When I initially started writing this blog I planned to include content covering a variety of topics that interested me from interior design and food to art and movies. As time has gone on, I’ve instead found myself writing predominantly book reviews and sharing with you what I’ve been reading.
But now I’ve decided to concentrate on three areas that I enjoying writing about and discussing; feminism and working-class studies as well as the intersection of class and gender on educational matters.
This has been a strong area of academic interest for me for some time now and whilst I will continue to write the odd film, theatre or restaurant review (I’ll be doing this mainly on my Instagram page) the main focus here, as I mentioned, will be on issues concerning gender, class and education.
Class issues, especially those relating to the working-classes have been neglected by academia and the wider community. The trend in recent years has been a move towards the intersection of race, gender and sexuality with class either left overshadowed or outright ignored.

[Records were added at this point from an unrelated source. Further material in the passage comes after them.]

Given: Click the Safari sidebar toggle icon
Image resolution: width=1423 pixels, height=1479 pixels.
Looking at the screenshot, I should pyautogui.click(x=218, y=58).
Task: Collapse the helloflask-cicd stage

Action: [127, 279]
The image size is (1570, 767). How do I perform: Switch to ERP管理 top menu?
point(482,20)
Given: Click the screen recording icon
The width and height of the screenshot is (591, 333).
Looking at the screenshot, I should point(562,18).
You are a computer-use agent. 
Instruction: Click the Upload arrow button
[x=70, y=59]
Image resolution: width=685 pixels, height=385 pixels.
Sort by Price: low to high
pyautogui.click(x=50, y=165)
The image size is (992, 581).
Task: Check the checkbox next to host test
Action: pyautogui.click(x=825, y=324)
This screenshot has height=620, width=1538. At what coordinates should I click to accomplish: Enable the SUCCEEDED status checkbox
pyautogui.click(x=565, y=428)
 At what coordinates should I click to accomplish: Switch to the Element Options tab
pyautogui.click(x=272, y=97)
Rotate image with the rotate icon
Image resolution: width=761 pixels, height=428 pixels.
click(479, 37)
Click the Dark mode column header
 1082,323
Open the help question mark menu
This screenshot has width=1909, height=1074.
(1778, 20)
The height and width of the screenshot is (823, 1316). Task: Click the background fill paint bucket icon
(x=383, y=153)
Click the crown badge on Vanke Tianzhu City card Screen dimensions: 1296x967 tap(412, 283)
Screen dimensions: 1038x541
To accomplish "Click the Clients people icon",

That’s not to say that class issues are somehow more important than those of gender, race, sexuality or disability but rather that a better understanding of issues surrounding class can bring us closer to an appreciation of how class structures can impact our everyday lives and influence our values and behaviours. What I want to try to understand is how social class can effect everything from the schools we attend, the jobs we get, the films that are made and the books that are written and more generally the opportunities we’re afforded in life.
We all desire to see images in our own likeness, to have our experiences acknowledge, to know they matter. To acknowledge that an imbalance does exists means we can then to do something to rectify it. Some might ask what difference it makes if books and films, to single out two examples, are full of white middle-class, heterosexual, able-bodied men? I believe that as human beings we have an inherent need to have individuals we can look-up to, to admire and/or aspire to. I know that was and still is true for me. In order to know that something is possible I look to others like myself, people I can emulate. That’s why pioneers are so important.
But more than that our life experiences and values shape who are and we carry these right through our entire lives. If, for example, you’ve lived a life of priveldge and never wanted for anything, then how can you possibly know what it’s like to stand in line at a food bank, to not be able to afford new school uniform for your children or be one of those kids whose names called out as having free school lunches. You cannot imagine what it’s like to put your name down on a council waiting list wondering if you’ll ever get access to affordable housing or if your benefits will come through to pay the bills that month all the while being demonised and ridiculed. If all you’ve ever had is the best of everything and found yourself surrounded by the same kinds of people, how can you legislate, capture on film, write books or plays about people who haven’t.
For all these reasons and many more I believe that a greater focus and attention should be paid to class in all areas of life because class does matter.